核兵器禁止条約は、子どもたちに核兵器のない未来を約束するものです。国連加盟国の大半が条約を支持する一方で、いまだ核廃絶に向けたプロセスに参加しようとしない核保有国。今回の受賞は、そうした核保有国に条約の署名、批准を迫るものです。

核兵器と核エネルギー(原子力)は切っても切り離せない存在です。核兵器だけではなく、原子力エネルギーの利用、いわゆる「核の平和利用」も廃止されるべきです。なぜなら「平和的利用」はやがて核兵器の製造へとつながる可能性があるからです。

原発から排出される放射性廃棄物。その危険性に、人類は何千年もの年月をかけて向き合わなければなりません。廃棄物をどうするかという問題以外に、これらの物質にウランやプルトニウムといった核兵器に使われる物質が含まれるため、これは平和を脅かす問題でもあります。

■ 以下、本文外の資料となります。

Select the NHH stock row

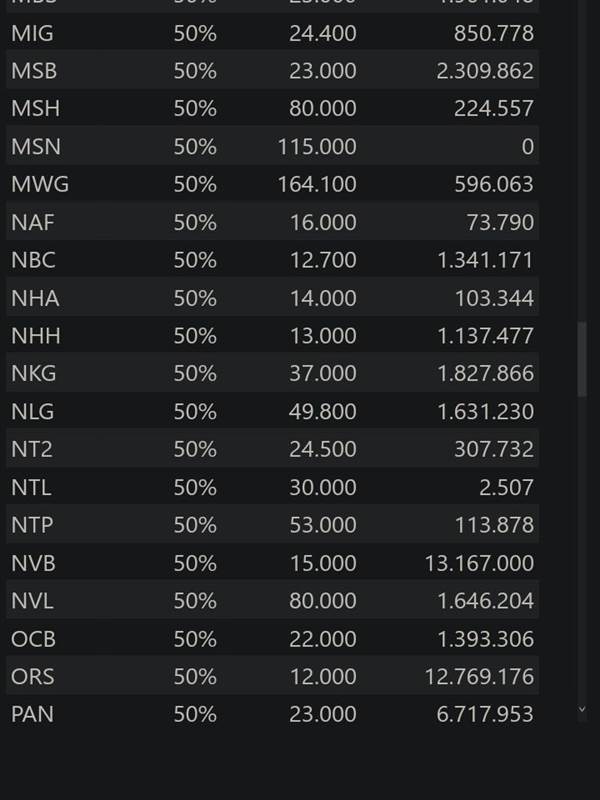pos(272,336)
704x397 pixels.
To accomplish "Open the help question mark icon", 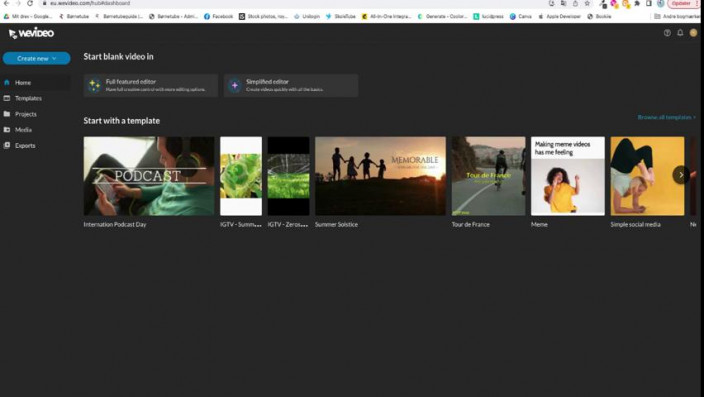I will click(667, 33).

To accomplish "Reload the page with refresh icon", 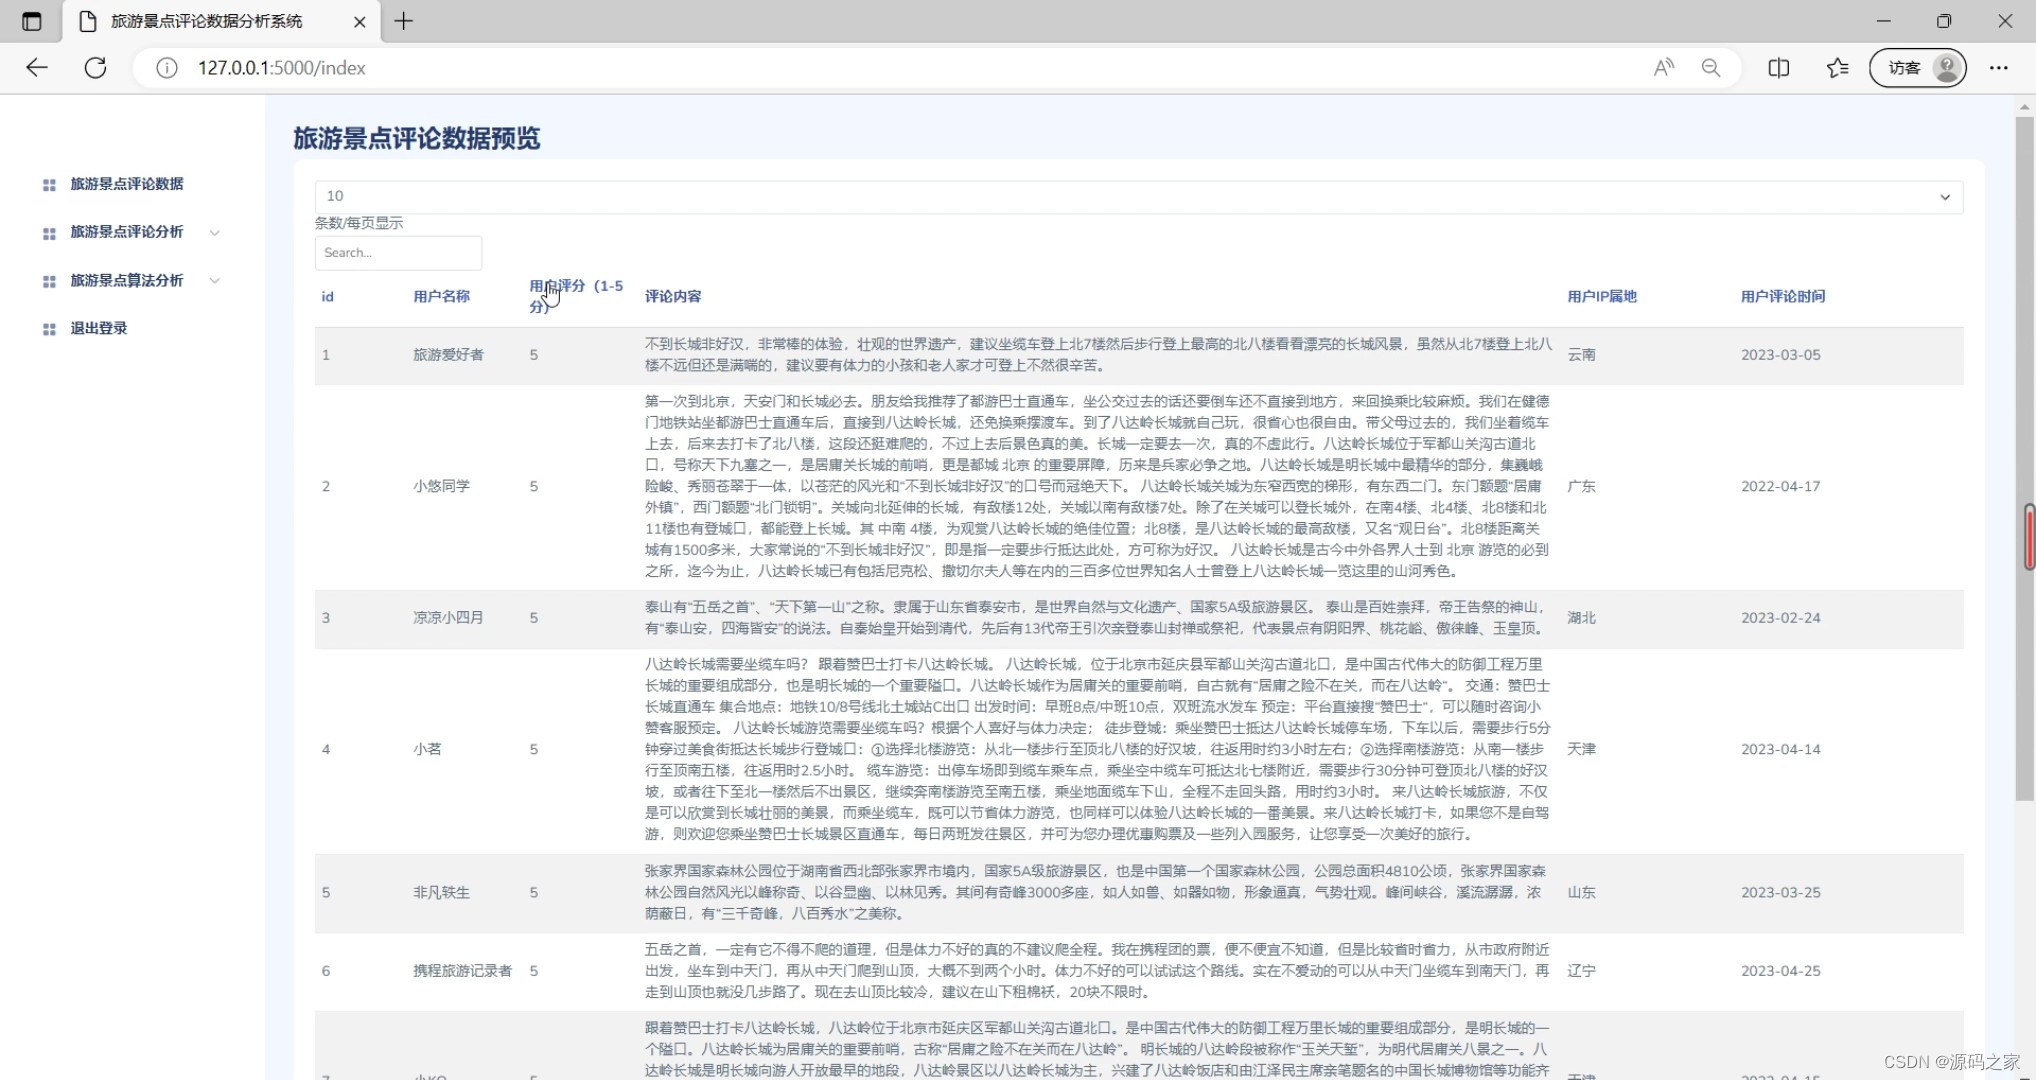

原発は世界中で衰退しつつありますが、推進している国もあります。中国(CGNCNNC)、フランス(ArevaEdF)、日本(日立、三菱、東芝)、ロシア(Rosatom)、韓国(KEPCO)、アメリカ(WestinghouseGE)がそうです。原発は、チェルノブイリや東電福島第一原発のような事故を引き起こすリスクだけではなく、当然、核兵器拡散の問題も起こします。

原発により核拡散のリスクが増大するというのは理論上だけの話ではありません。現実に、パキスタンが核兵器を作ることができたのは、オランダにあるURENCOのウラン濃縮施設から技術情報を入手したからです。また、ロシアのRosatom社とイランのブーシェフル原発との関わりは、現在のアメリカとイランとの緊迫した関係に、再び暗い影を落としています。原発建設の是非を10年間も議論しているポーランドは、原発技術を入手して、ウクライナの都市であるリヴィフ奪還を狙っているのではと新聞で報じられました。 

世界原子力協会は世界中に一千機の原発を作ることを目指しています。彼らの思い描く「共存」のシナリオ。それは、Rosatom社やCNNC社製の水上原発や、次世代型トリウム原子炉などのミニ原発を世界中につくることのようです。こうしたミニ原発からも核兵器に使える物質を取り出せます。そんなシナリオは、私たちにとっては、悪夢でしかありません。

核兵器と原発の両方をやめる必要があります。何百何千もの命を一瞬で奪う力を外交のカードとして使うのは危険すぎます。そして、私たちには、世界のエネルギー需要を満たすだけの持続可能で自然エネルギーがあるのですから。